# TASK INSTRUCTIONS
Go to the line below that has "Click the end point of blue Bol.com line", print it and each line after it exactly, and stop after the line that has "Task: Click drag"; leave out pictures.

# MATERIAL SUPPLIED
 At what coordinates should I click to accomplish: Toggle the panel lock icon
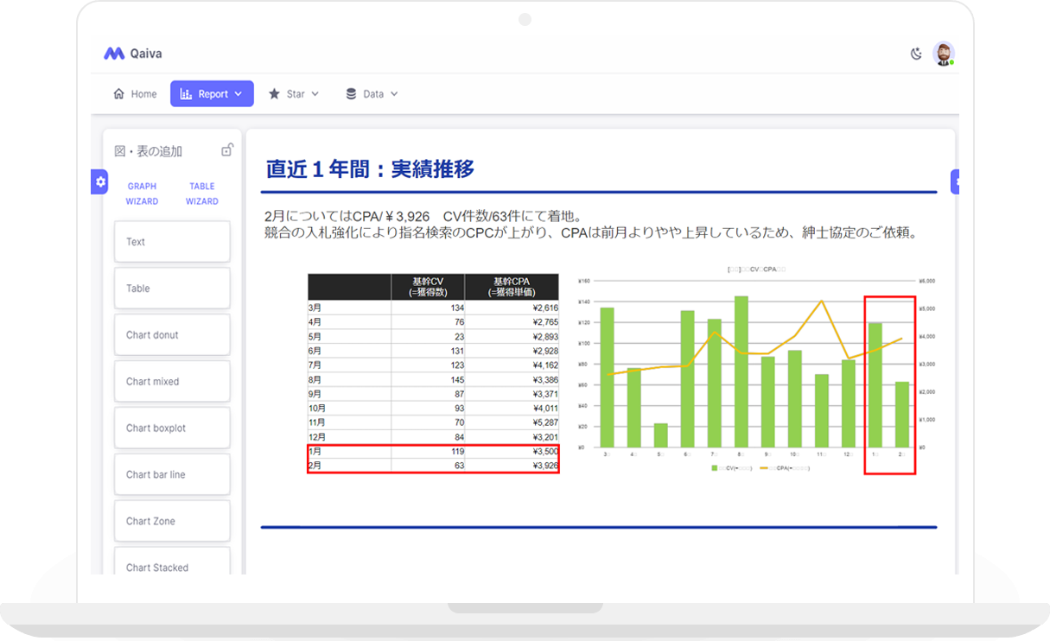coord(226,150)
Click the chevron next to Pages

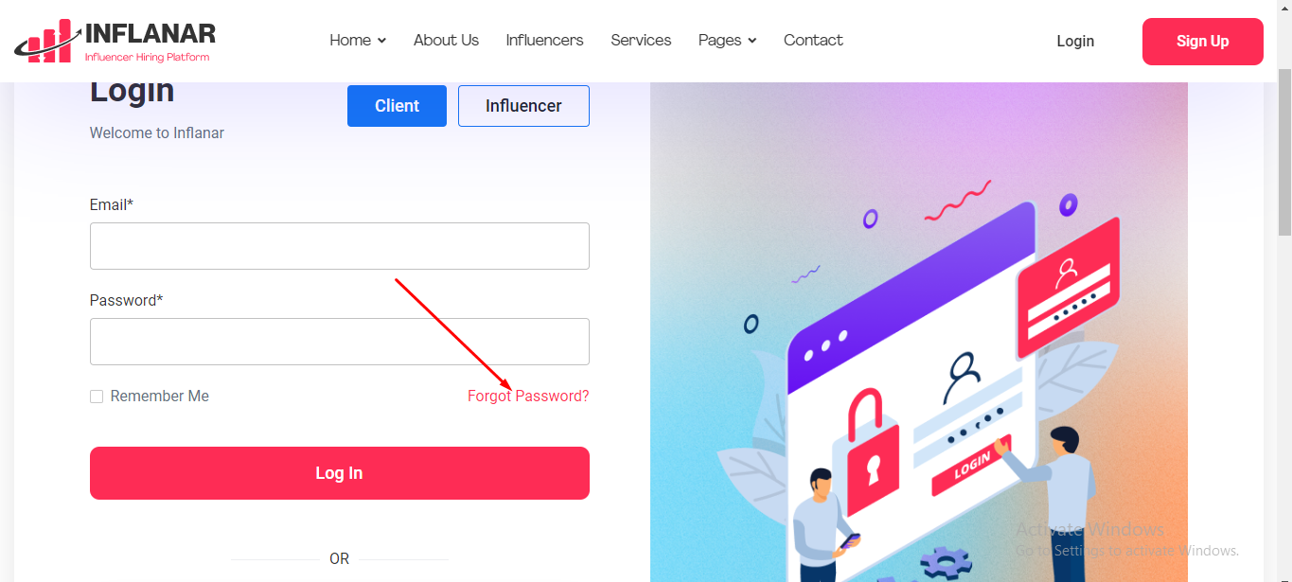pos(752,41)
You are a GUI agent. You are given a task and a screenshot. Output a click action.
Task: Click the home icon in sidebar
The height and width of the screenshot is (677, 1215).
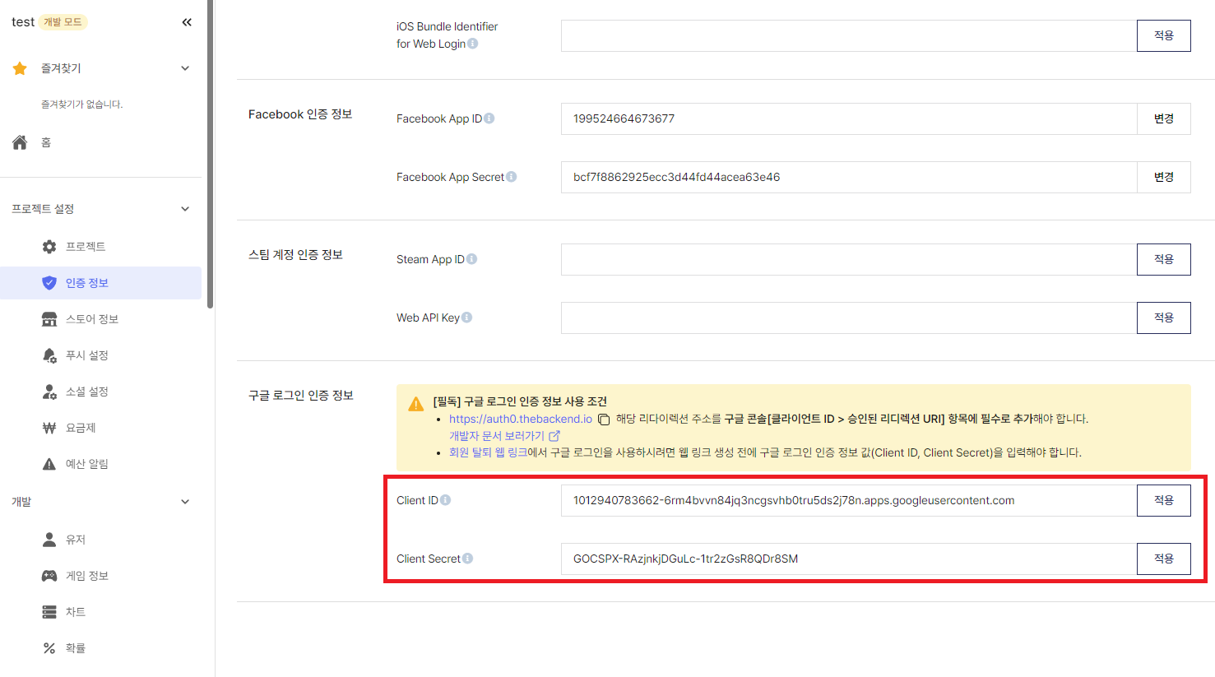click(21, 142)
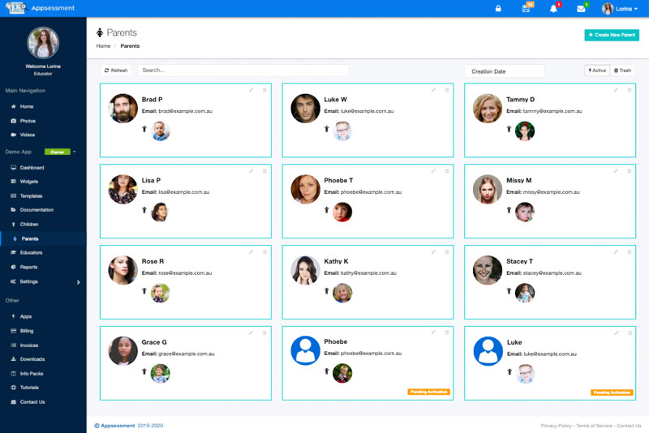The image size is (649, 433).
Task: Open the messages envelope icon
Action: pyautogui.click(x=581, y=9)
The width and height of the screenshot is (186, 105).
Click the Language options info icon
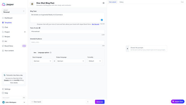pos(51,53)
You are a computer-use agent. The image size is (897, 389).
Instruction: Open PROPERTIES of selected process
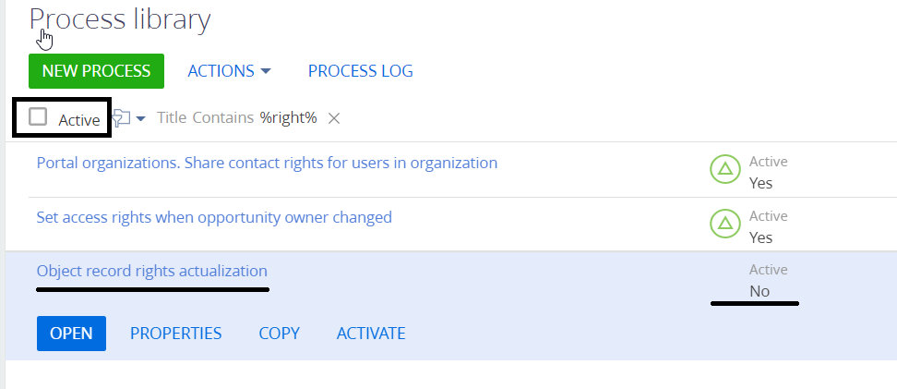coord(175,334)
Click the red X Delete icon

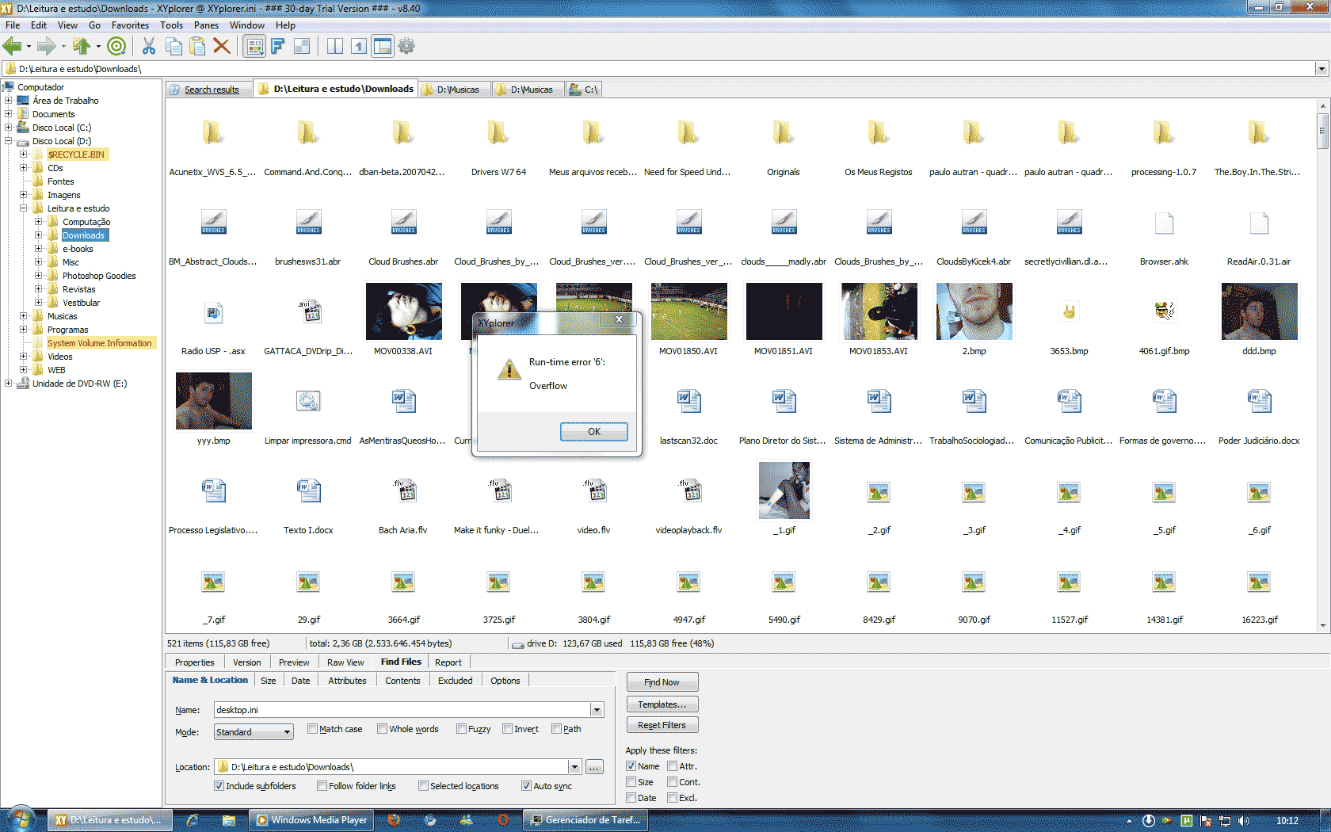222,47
==
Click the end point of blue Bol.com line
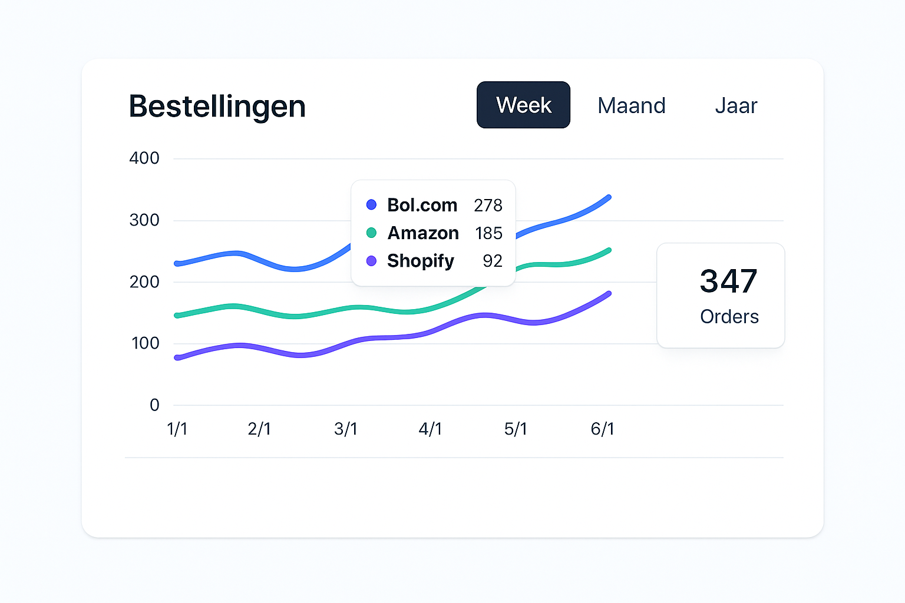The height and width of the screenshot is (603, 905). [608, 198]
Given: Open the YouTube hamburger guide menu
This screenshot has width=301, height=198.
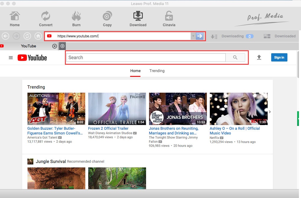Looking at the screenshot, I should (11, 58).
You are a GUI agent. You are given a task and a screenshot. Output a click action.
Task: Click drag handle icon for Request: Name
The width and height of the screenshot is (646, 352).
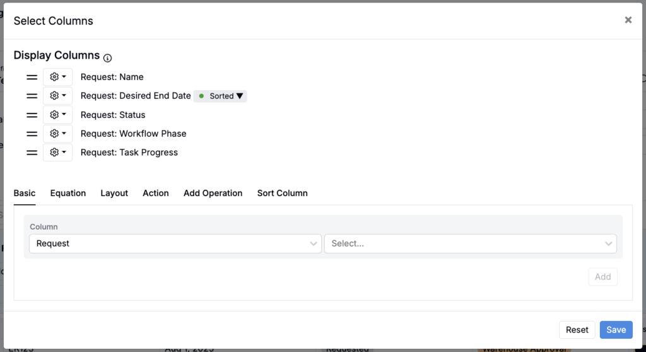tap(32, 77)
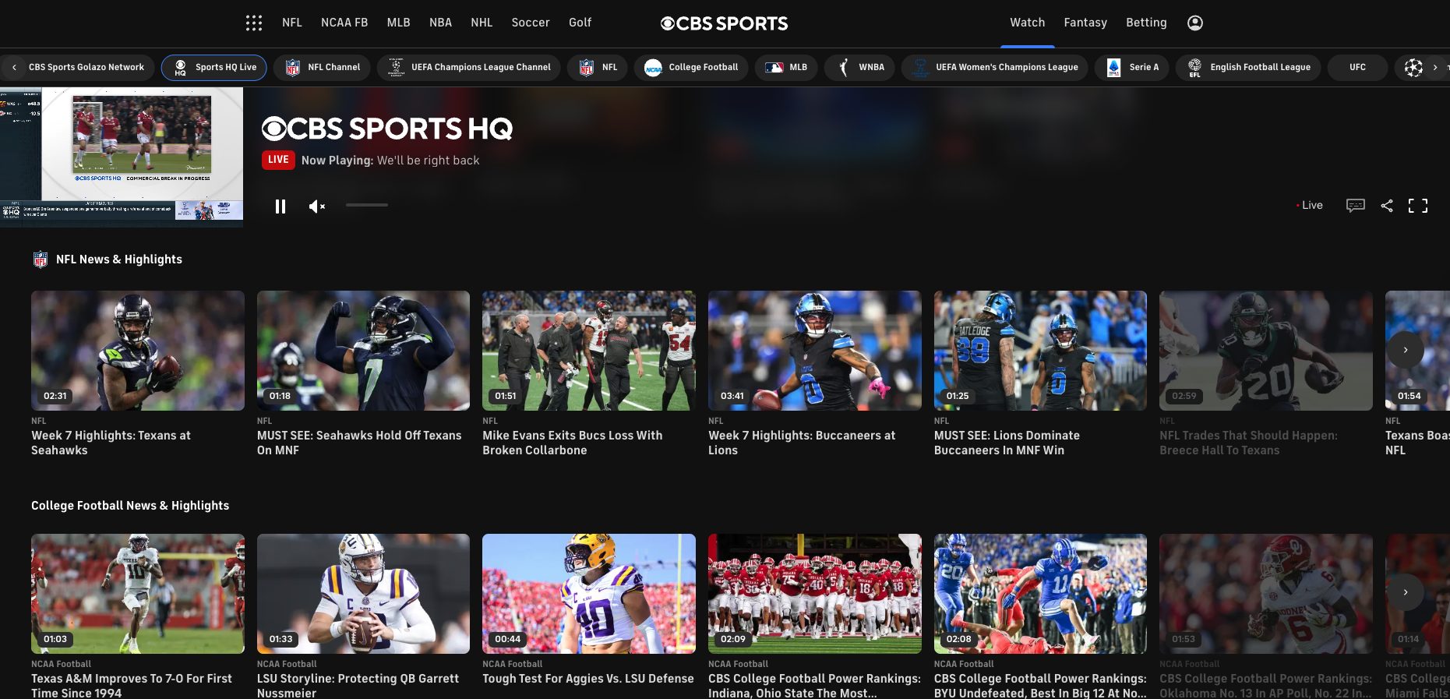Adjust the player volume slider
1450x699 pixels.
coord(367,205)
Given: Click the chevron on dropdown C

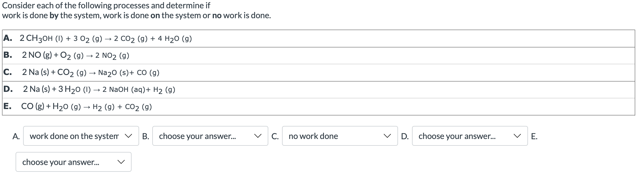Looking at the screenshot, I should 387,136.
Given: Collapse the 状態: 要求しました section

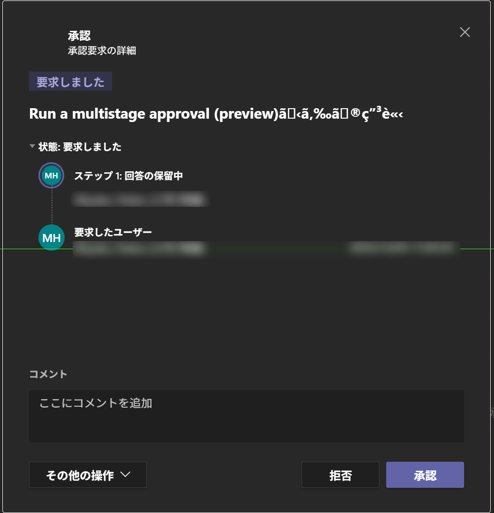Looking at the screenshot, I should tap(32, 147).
==
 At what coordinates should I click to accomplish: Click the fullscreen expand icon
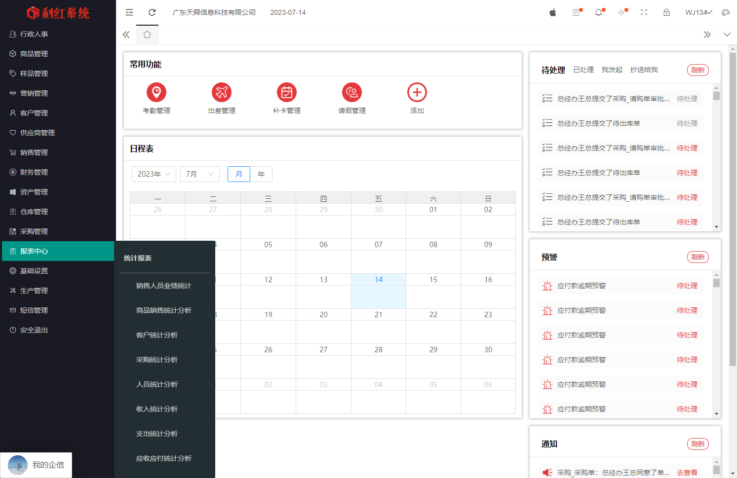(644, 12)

# REPLY TO THE EXERCISE
Click the end point of blue Bol.com line
The height and width of the screenshot is (603, 905). [608, 198]
Given: Open the YouTube hamburger guide menu
This screenshot has width=301, height=198.
Looking at the screenshot, I should (11, 58).
You are a GUI agent. You are given a task and a screenshot. Output a click action.
Task: Click drag handle icon for Request: Name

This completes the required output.